• [WHAT YOU WILL DO]: Whenever a line below includes "Screenshot", add it to the tally, then give the total and nothing more.

• [MATERIAL FOR THE TASK]:
Content starts
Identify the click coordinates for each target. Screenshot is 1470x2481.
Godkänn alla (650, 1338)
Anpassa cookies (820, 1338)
Content ends
Content starts
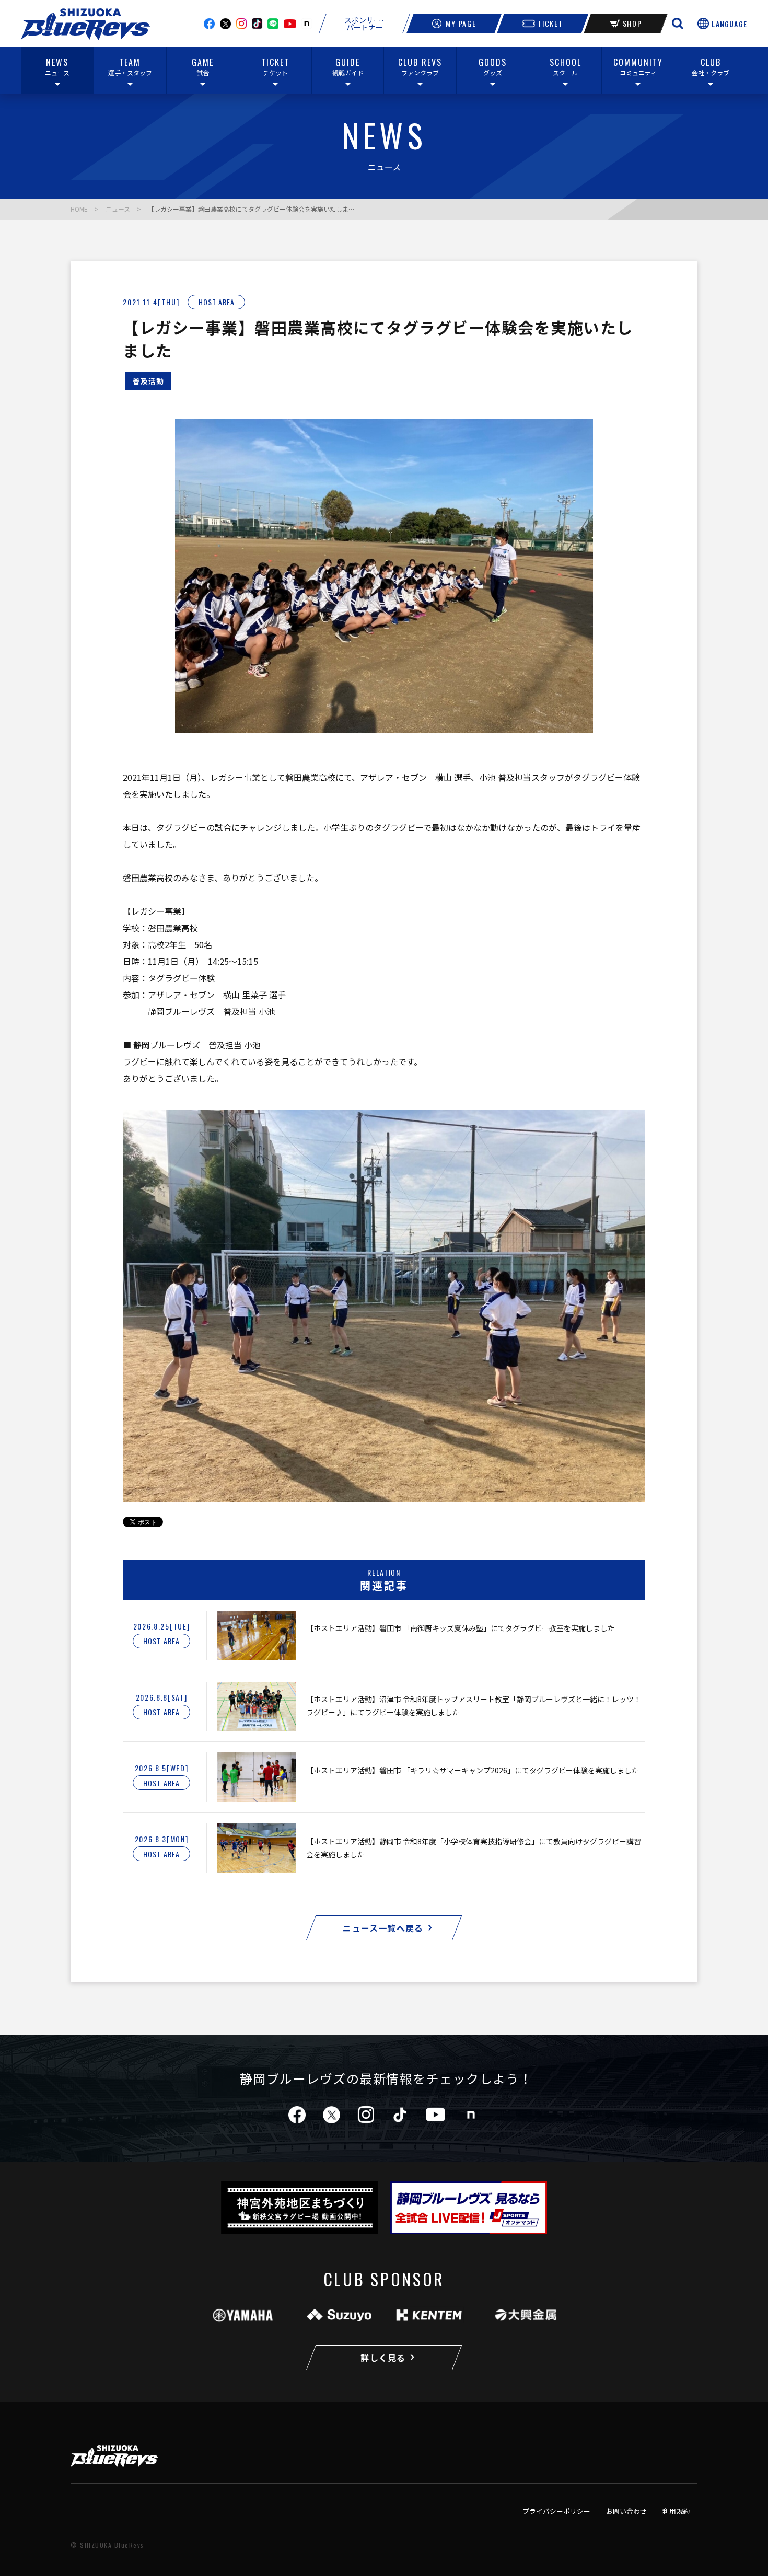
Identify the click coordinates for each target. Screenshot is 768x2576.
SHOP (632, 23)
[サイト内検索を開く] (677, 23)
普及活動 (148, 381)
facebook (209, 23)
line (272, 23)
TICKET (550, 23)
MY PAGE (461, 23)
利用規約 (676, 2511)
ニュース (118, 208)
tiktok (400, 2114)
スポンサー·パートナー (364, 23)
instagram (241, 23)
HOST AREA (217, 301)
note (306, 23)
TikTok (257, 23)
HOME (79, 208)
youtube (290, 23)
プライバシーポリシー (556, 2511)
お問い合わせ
Content ends
Content starts
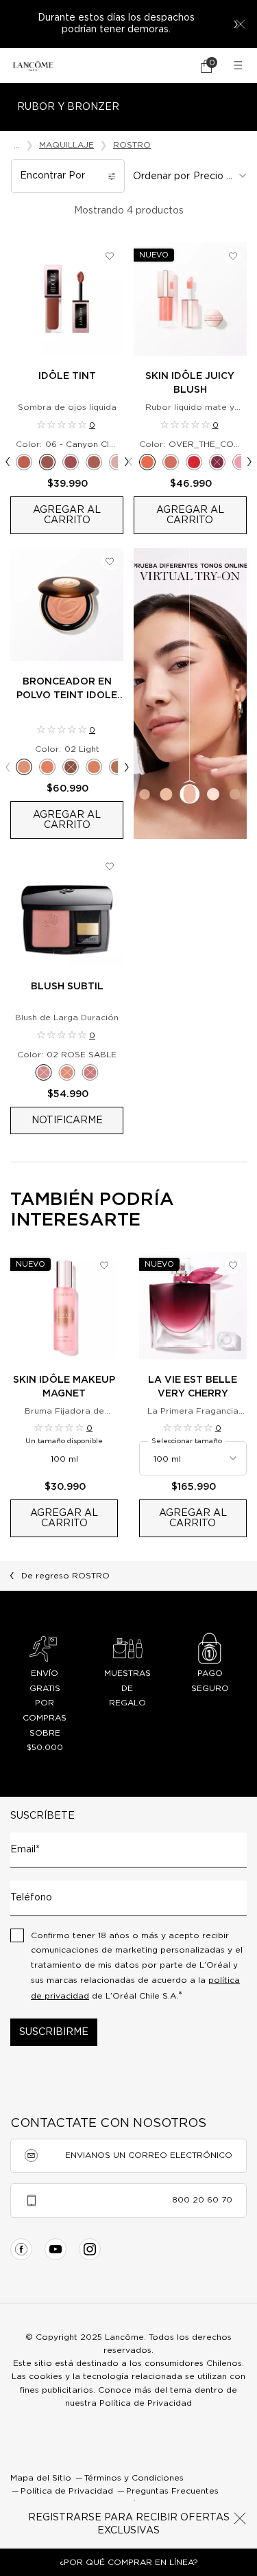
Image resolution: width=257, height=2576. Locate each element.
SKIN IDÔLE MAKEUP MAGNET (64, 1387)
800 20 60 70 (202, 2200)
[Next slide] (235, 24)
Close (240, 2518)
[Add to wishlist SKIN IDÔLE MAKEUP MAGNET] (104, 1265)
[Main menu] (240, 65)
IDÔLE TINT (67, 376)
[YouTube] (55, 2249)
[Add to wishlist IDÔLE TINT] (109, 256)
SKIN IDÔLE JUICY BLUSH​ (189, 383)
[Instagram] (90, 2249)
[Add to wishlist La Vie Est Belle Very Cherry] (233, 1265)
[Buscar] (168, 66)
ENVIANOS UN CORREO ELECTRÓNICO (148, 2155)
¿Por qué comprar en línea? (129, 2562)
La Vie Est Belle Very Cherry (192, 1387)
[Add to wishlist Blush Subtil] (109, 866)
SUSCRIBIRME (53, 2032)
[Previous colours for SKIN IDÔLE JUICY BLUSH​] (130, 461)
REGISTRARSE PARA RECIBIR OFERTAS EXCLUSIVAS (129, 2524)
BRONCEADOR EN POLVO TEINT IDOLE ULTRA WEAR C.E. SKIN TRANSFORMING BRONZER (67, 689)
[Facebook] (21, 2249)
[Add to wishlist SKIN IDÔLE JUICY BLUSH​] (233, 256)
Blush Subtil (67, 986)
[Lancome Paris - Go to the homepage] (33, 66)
Content ends
• [ANSWER SECTION]: 2